> Texto de lectura:
"""
En una hoja suelta y sin título, sólo identificada con el número 18 y única sobreviviente del panorama introductorio a sus conferencias sobre los grandes narradores rusos en la Universidad de Cornell y Wellesley College, Vladimir Nabokov anotó: “Es difícil abstenerse de ese respiro que es la ironía y de ese lujo que es el desprecio cuando se pasa la vista por la ruina a que unas manos sumisas, tentáculos obedientes guiados por el abotargado pulpo del Estado, han conseguido reducir cosa tan caprichosa y libre como es la literatura. Después del derecho a crear, el derecho a criticar es el don más valioso que la libertad de expresión puede ofrecer.”
Tres décadas antes, a comienzos de 1919, la familia Nabokov había encontrado refugio en la península de Crimea y se apiñaba dentro de un sucio carguero griego. El día de su vigésimo cumpleaños, el 22 de abril, Vladimir desembarcó en Atenas. No volvería a pisar Rusia. Los bolcheviques hicieron de los intelectuales sus primeras víctimas. Nabokov jamás lamentó la pérdida de la riqueza familiar tanto como el capítulo liberal obliterado de la historia rusa, exterminado por la violencia homicida y el fanatismo marxista-leninista.
"""
> Datos:
"""
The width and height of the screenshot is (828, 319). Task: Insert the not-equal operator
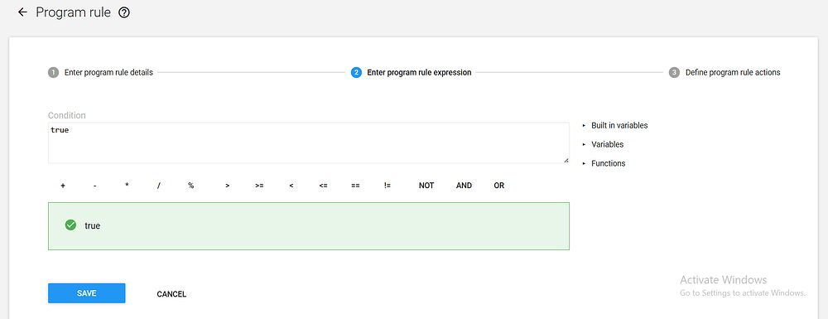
"""
> Qué se pide:
**a)** Según el texto sobre Nabokov, ¿en qué ciudad desembarcó Vladimir el día de su vigésimo cumpleaños?
**b)** Prosigue el texto sobre Nabokov a partir de su última oración.

> Respuestas:
**a)** En Atenas.

**b)**
Las obras maestras de la literatura, fuente primaria del instinto crítico que Nabokov valoraba como pilar de las libertades individuales, no han muerto, como se repite irreflexivamente. Las librerías, desbordantes de ejemplares, son la prueba inapelable. Sin embargo, su presencia, sea física o digital, ya no es relevante. Quizás nunca en la historia de la humanidad se haya leído tanto como en la última década. Los innumerables comentarios publicados, segundo a segundo, en las redes sociales prueban que la conjetura no es una hipérbole peregrina. Sin embargo, la calidad de lo garabateado no superaría la prueba más indulgente. El siglo XXI inaugura la edad de la escritura mecánica, la lectura narcótica y la ignorancia voluntaria a escala planetaria. La confluencia de estas líneas de fuerza es uno de los rasgos distintivos del devenir de la democracia liberal como fallido experimento de ingeniería social. Pocos se atreven a admitir públicamente la evidencia: cuando el analfabetismo prevalece aún en sectores históricamente inmunes a su atractivo hipnótico y las poblaciones se multiplican exponencialmente, el poder del pueblo pasa de ser una absurda fantasmagoría a un ejercicio de futilidad.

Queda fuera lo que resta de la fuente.